Ecosyste.ms: Awesome

An open API service indexing awesome lists of open source software.

Awesome Lists | Featured Topics | Projects

https://github.com/adamelliotfields/chat

My first text generation UI for Web LLM 💬
https://github.com/adamelliotfields/chat

github-pages llama react tailwind web-llm

Last synced: 2 months ago
JSON representation

My first text generation UI for Web LLM 💬

Host: GitHub
URL: https://github.com/adamelliotfields/chat
Owner: adamelliotfields
License: mit
Created: 2024-02-14T19:06:50.000Z (11 months ago)
Default Branch: main
Last Pushed: 2024-09-01T13:15:34.000Z (5 months ago)
Last Synced: 2024-11-08T21:05:03.059Z (2 months ago)
Topics: github-pages, llama, react, tailwind, web-llm
Language: TypeScript
Homepage: https://aef.me/chat
Size: 588 KB
Stars: 2
Watchers: 1
Forks: 0
Open Issues: 0
Metadata Files:
- Readme: readme.md
- License: license
- Codeowners: codeowners

Awesome Lists containing this project

README

        # chat

[![Open in GitHub Codespaces](https://github.com/codespaces/badge.svg)](https://codespaces.new/adamelliotfields/chat?devcontainer_path=.devcontainer/devcontainer.json&machine=basicLinux32gb)

> [!IMPORTANT]  

> No longer maintained. :cry: When I first made this, there was no UI for WebLLM. The official app at [chat.webllm.ai](https://chat.webllm.ai) is now the best UI for WebLLM and is actively maintained. Use that or one of Xenova's WebGPU [spaces](https://huggingface.co/collections/Xenova/transformersjs-demos-64f9c4f49c099d93dbc611df) instead! :llama:

React chat UI for [Web LLM](https://webllm.mlc.ai) on GitHub Pages. Built with Tailwind and Jotai. Inspired by [Perplexity Labs](https://labs.perplexity.ai).

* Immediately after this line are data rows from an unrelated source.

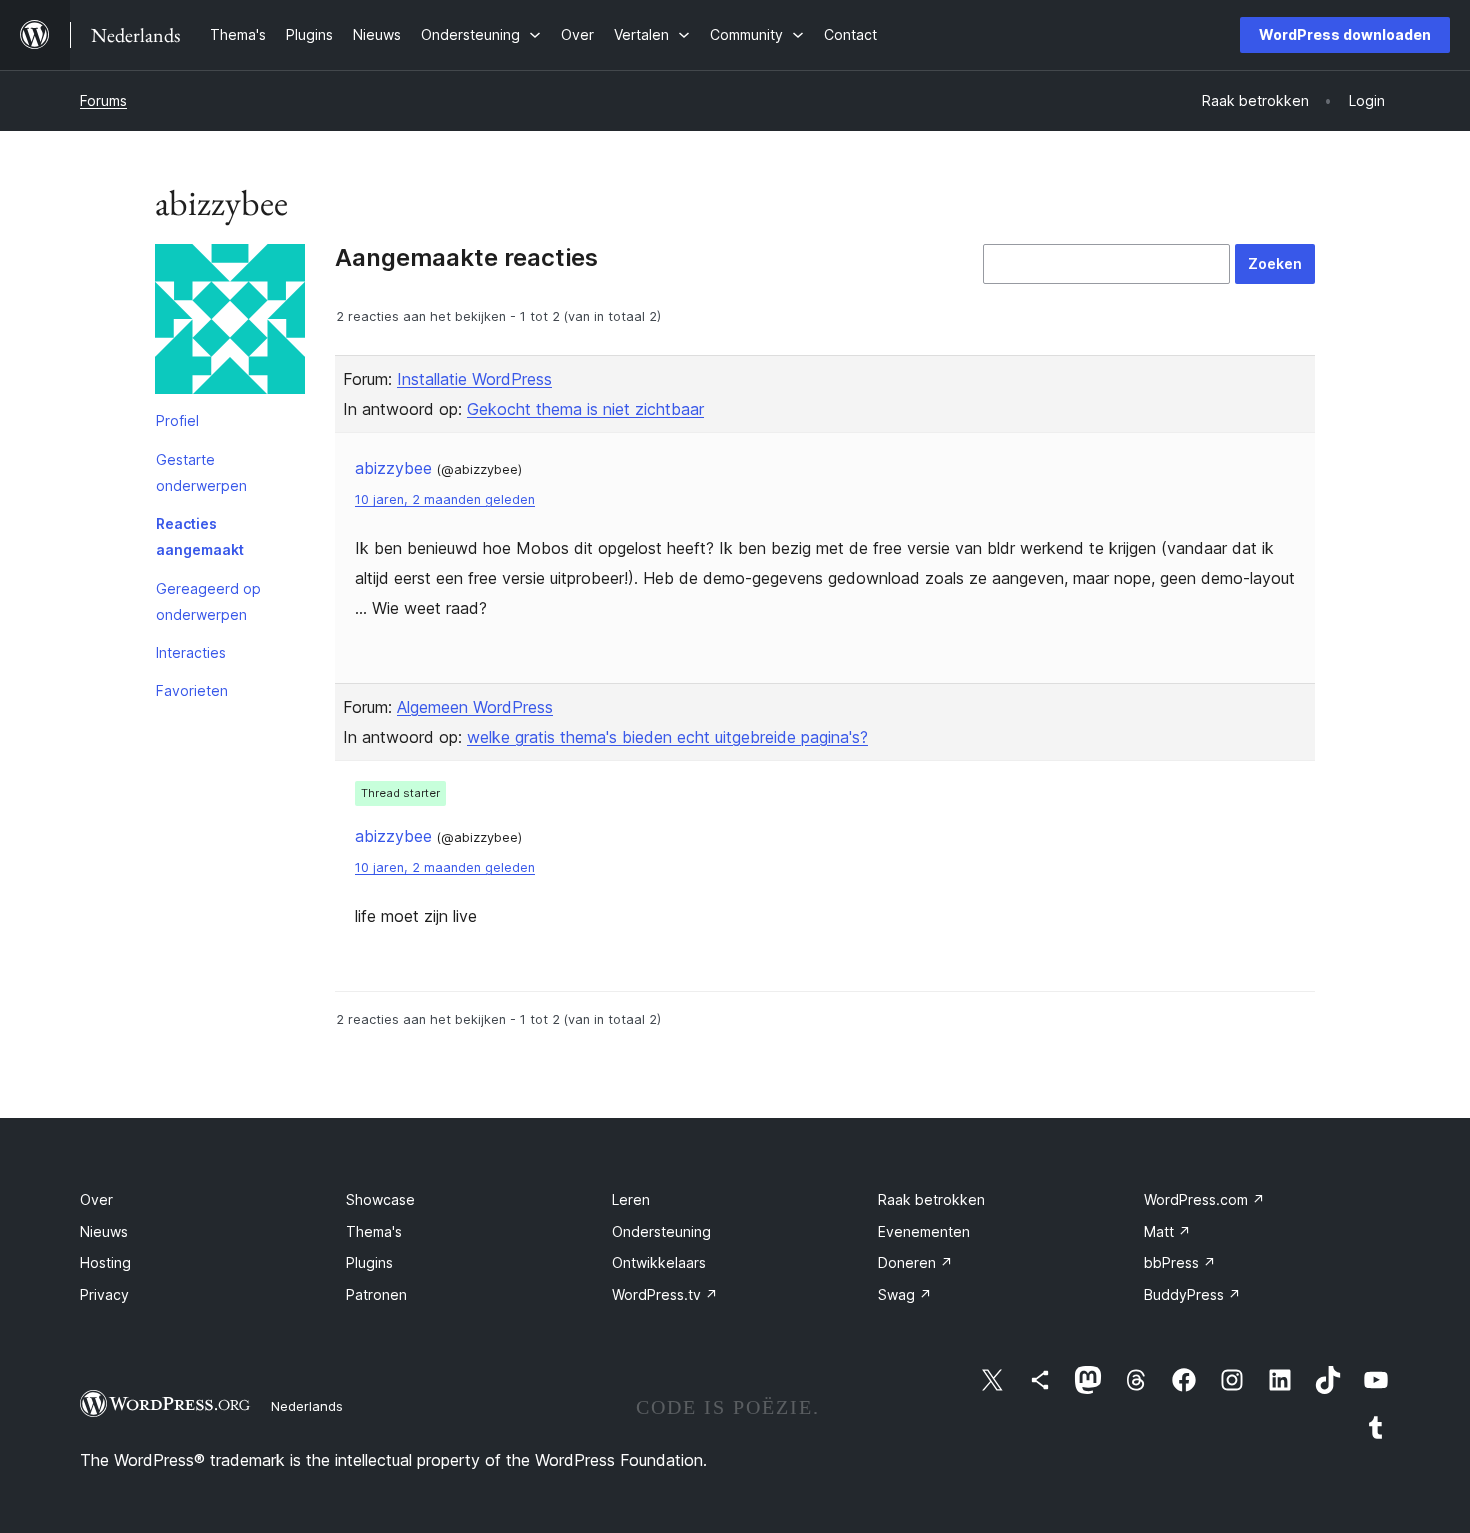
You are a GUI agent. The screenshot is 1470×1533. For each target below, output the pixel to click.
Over (96, 1199)
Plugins (369, 1262)
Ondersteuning (661, 1231)
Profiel (177, 420)
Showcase (380, 1199)
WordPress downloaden (1345, 34)
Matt (1167, 1231)
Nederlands (307, 1406)
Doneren (915, 1262)
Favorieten (192, 690)
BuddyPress (1192, 1294)
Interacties (191, 652)
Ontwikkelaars (659, 1262)
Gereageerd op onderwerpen (208, 601)
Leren (631, 1199)
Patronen (376, 1294)
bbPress (1180, 1262)
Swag (905, 1294)
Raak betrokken (931, 1199)
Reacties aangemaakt (200, 536)
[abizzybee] (230, 323)
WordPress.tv (665, 1294)
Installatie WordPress (474, 379)
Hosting (105, 1262)
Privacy (104, 1294)
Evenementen (924, 1231)
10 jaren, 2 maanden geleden (445, 499)
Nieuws (104, 1231)
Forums (103, 100)
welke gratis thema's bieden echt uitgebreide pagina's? (667, 737)
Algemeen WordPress (475, 707)
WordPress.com (1204, 1199)
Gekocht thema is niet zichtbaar (585, 409)
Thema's (374, 1231)
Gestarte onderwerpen (201, 472)
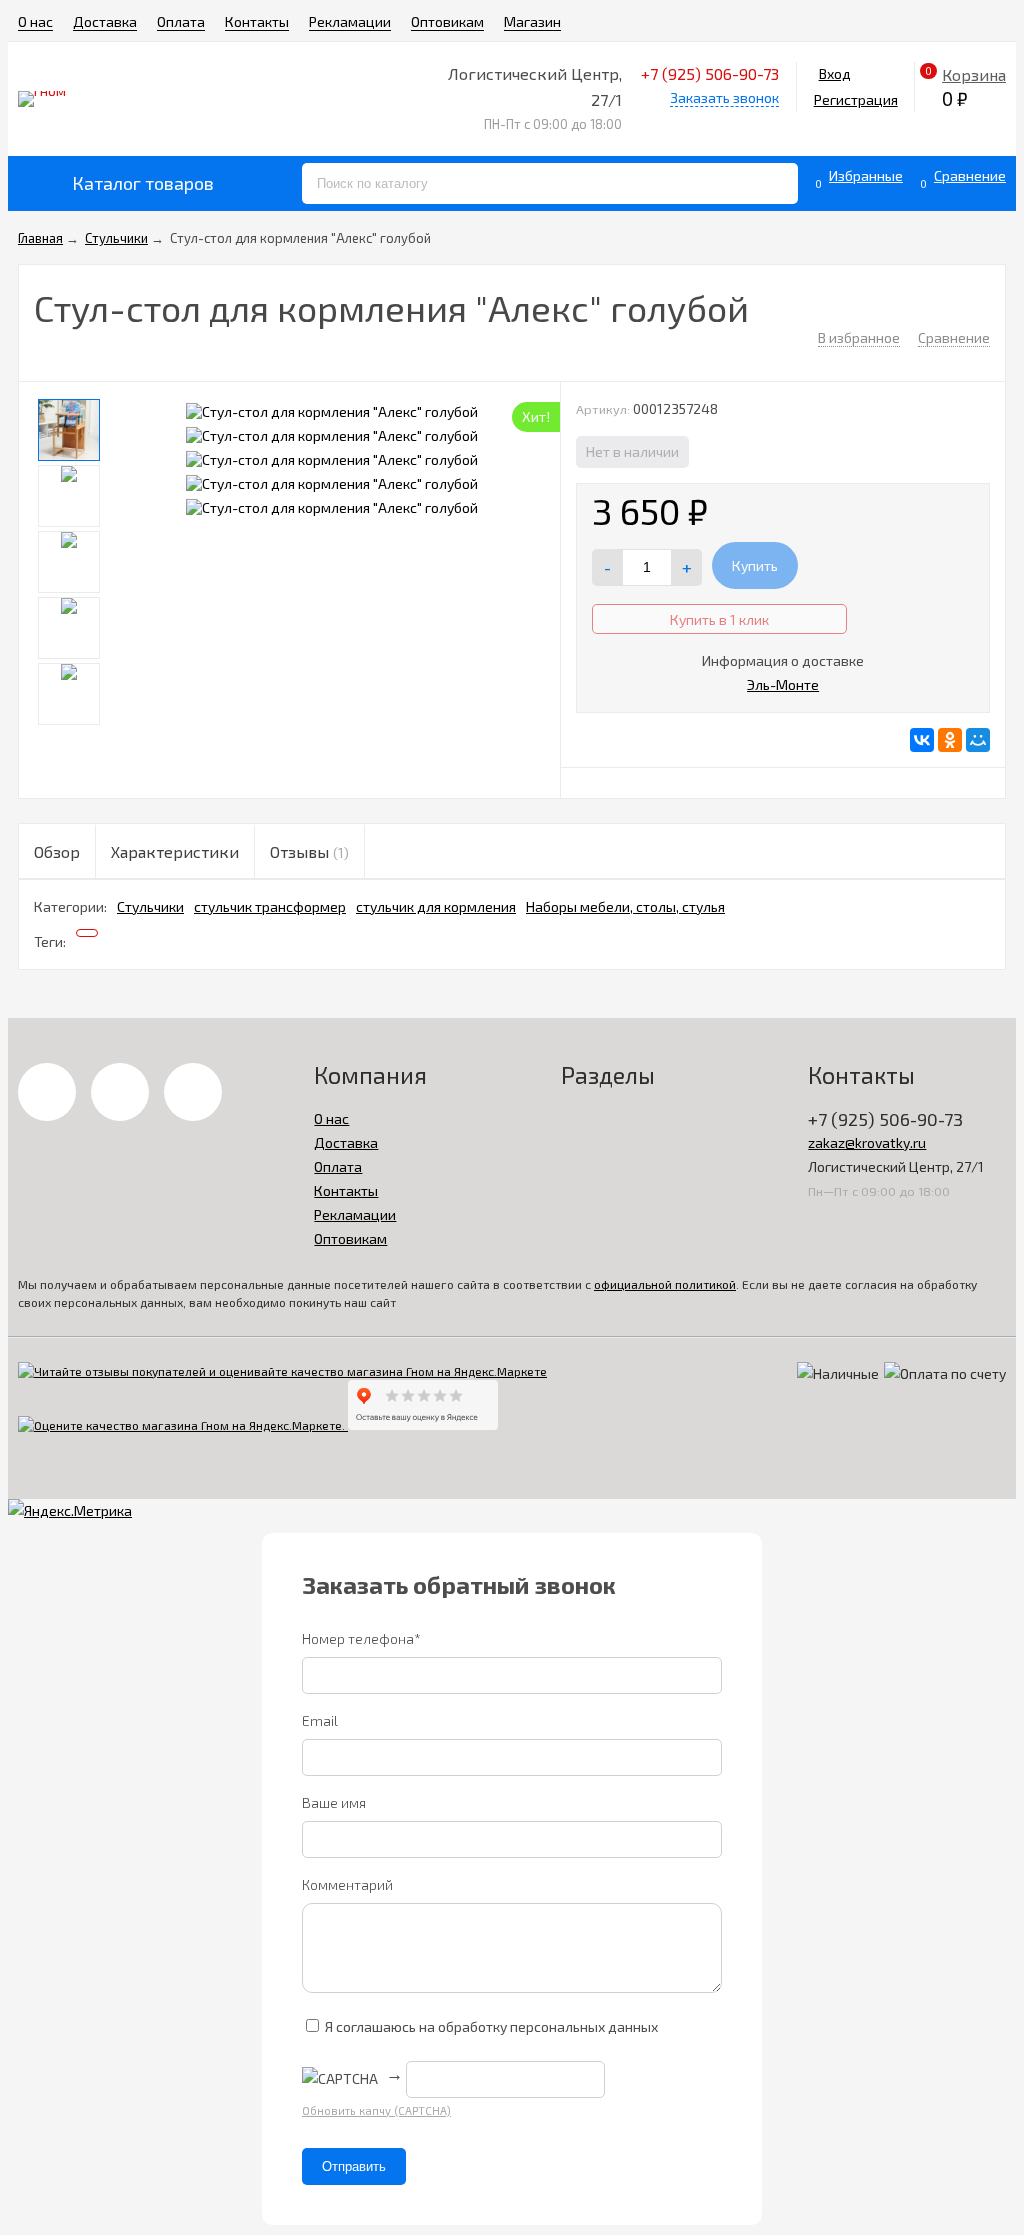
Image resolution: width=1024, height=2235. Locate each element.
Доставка (105, 21)
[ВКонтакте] (922, 740)
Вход (835, 73)
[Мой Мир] (978, 740)
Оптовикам (447, 21)
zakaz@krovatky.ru (867, 1142)
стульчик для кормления (436, 906)
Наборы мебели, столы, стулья (625, 906)
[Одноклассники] (950, 740)
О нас (35, 21)
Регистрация (856, 99)
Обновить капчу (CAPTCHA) (376, 2110)
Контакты (257, 21)
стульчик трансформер (270, 906)
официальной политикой (665, 1284)
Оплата (181, 21)
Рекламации (350, 21)
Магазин (532, 21)
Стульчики (150, 906)
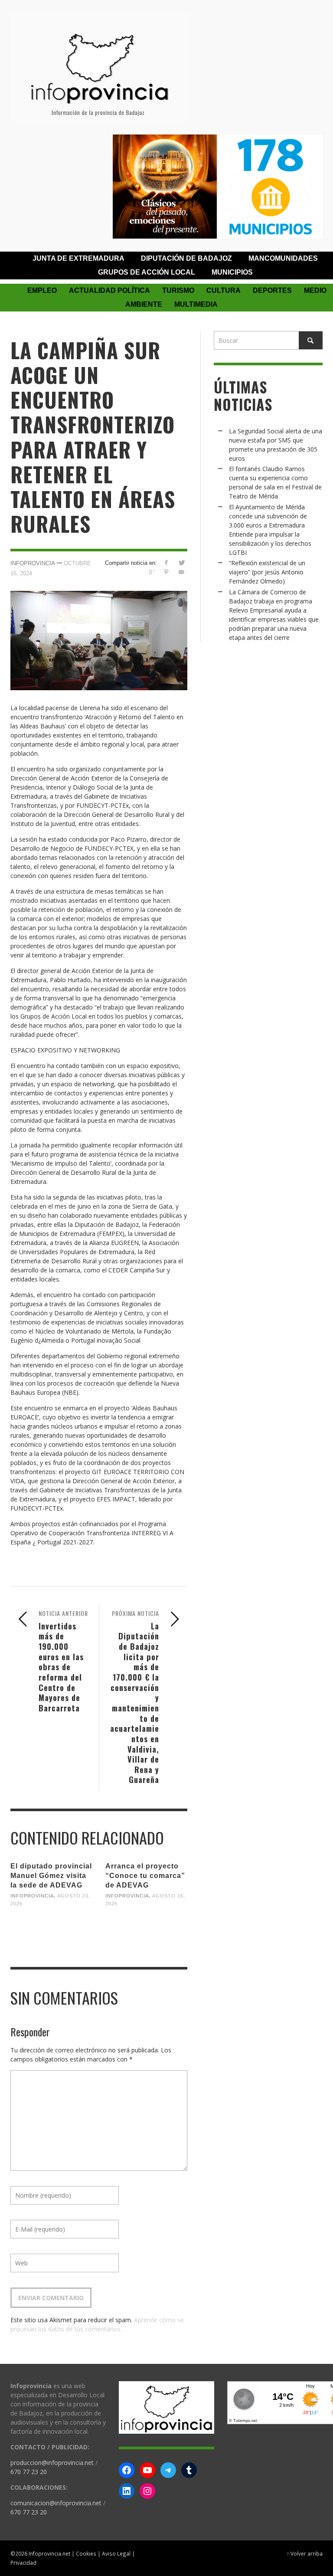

https://github.com/adamelliotfields/chat/assets/7433025/07565763-606b-4de3-aa2d-8d5a26c83941

## Introduction

[Web LLM](https://github.com/mlc-ai/web-llm) is a project under the [MLC](https://mlc.ai) (machine learning compilation) organization. It allows you to run large language models in the browser using WebGPU and WebAssembly. Check out the [example](https://github.com/mlc-ai/web-llm/tree/main/examples/simple-chat) and read the [introduction](https://mlc.ai/chapter_introduction/index.html) to learn more.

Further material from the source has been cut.